**WHAT YOU HAVE TO DO:**
Give the entries again, exactly as they stand.

╭──

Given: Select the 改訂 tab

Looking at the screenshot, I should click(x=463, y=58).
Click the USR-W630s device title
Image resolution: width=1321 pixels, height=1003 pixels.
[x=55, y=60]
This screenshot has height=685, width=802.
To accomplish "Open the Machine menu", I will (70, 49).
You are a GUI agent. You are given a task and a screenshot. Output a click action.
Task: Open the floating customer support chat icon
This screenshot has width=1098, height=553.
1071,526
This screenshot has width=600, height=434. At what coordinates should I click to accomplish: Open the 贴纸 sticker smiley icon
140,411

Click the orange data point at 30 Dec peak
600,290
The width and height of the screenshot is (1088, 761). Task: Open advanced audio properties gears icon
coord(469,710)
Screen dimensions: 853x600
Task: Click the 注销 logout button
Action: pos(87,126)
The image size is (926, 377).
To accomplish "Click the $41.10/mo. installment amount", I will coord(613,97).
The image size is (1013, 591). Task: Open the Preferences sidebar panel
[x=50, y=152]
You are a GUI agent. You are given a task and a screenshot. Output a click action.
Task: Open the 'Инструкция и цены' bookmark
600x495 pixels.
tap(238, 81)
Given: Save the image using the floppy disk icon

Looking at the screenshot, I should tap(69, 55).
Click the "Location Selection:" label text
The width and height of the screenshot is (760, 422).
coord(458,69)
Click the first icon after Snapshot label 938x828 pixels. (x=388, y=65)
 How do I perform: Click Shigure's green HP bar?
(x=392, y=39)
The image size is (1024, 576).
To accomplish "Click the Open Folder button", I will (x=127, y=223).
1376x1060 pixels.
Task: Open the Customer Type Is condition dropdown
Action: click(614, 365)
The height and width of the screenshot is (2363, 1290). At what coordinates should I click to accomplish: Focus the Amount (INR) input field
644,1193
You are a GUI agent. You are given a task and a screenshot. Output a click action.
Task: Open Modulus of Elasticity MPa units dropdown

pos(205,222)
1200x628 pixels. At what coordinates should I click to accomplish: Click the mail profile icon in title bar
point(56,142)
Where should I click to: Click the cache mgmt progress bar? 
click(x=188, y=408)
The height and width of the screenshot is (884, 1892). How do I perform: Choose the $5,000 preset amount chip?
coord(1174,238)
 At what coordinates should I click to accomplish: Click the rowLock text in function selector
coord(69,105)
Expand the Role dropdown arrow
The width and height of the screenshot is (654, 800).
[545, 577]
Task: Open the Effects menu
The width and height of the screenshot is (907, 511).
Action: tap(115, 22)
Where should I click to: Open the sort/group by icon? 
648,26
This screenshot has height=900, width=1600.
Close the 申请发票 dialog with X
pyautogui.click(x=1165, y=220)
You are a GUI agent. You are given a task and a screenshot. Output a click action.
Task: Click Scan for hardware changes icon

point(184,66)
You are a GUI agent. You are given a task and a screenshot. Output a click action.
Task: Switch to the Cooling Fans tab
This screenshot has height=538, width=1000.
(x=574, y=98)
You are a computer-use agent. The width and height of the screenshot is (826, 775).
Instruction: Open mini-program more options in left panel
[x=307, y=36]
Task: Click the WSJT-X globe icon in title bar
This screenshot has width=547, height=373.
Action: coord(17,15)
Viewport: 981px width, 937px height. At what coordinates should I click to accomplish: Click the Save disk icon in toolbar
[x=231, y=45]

╰──

**RESULT OF THE EXERCISE:**
Given: Select the 改訂 tab

Looking at the screenshot, I should click(x=463, y=58).
Click the USR-W630s device title
Image resolution: width=1321 pixels, height=1003 pixels.
[x=55, y=60]
This screenshot has height=685, width=802.
To accomplish "Open the Machine menu", I will (70, 49).
You are a GUI agent. You are given a task and a screenshot. Output a click action.
Task: Open the floating customer support chat icon
This screenshot has width=1098, height=553.
1071,526
This screenshot has width=600, height=434. At what coordinates should I click to accomplish: Open the 贴纸 sticker smiley icon
140,411

Click the orange data point at 30 Dec peak
600,290
The width and height of the screenshot is (1088, 761). Task: Open advanced audio properties gears icon
coord(469,710)
Screen dimensions: 853x600
Task: Click the 注销 logout button
Action: pos(87,126)
The image size is (926, 377).
To accomplish "Click the $41.10/mo. installment amount", I will coord(613,97).
The image size is (1013, 591). Task: Open the Preferences sidebar panel
[x=50, y=152]
You are a GUI agent. You are given a task and a screenshot. Output a click action.
Task: Open the 'Инструкция и цены' bookmark
600x495 pixels.
tap(238, 81)
Given: Save the image using the floppy disk icon

Looking at the screenshot, I should tap(69, 55).
Click the "Location Selection:" label text
The width and height of the screenshot is (760, 422).
coord(458,69)
Click the first icon after Snapshot label 938x828 pixels. (x=388, y=65)
 How do I perform: Click Shigure's green HP bar?
(x=392, y=39)
The image size is (1024, 576).
To accomplish "Click the Open Folder button", I will (x=127, y=223).
1376x1060 pixels.
Task: Open the Customer Type Is condition dropdown
Action: click(614, 365)
The height and width of the screenshot is (2363, 1290). At what coordinates should I click to accomplish: Focus the Amount (INR) input field
644,1193
You are a GUI agent. You are given a task and a screenshot. Output a click action.
Task: Open Modulus of Elasticity MPa units dropdown

pos(205,222)
1200x628 pixels. At what coordinates should I click to accomplish: Click the mail profile icon in title bar
point(56,142)
Where should I click to: Click the cache mgmt progress bar? 
click(x=188, y=408)
The height and width of the screenshot is (884, 1892). How do I perform: Choose the $5,000 preset amount chip?
coord(1174,238)
 At what coordinates should I click to accomplish: Click the rowLock text in function selector
coord(69,105)
Expand the Role dropdown arrow
The width and height of the screenshot is (654, 800).
[545, 577]
Task: Open the Effects menu
The width and height of the screenshot is (907, 511).
Action: tap(115, 22)
Where should I click to: Open the sort/group by icon? 
648,26
This screenshot has height=900, width=1600.
Close the 申请发票 dialog with X
pyautogui.click(x=1165, y=220)
You are a GUI agent. You are given a task and a screenshot. Output a click action.
Task: Click Scan for hardware changes icon

point(184,66)
You are a GUI agent. You are given a task and a screenshot. Output a click action.
Task: Switch to the Cooling Fans tab
This screenshot has height=538, width=1000.
(x=574, y=98)
You are a computer-use agent. The width and height of the screenshot is (826, 775).
Instruction: Open mini-program more options in left panel
[x=307, y=36]
Task: Click the WSJT-X globe icon in title bar
This screenshot has width=547, height=373.
Action: coord(17,15)
Viewport: 981px width, 937px height. At what coordinates should I click to accomplish: Click the Save disk icon in toolbar
[x=231, y=45]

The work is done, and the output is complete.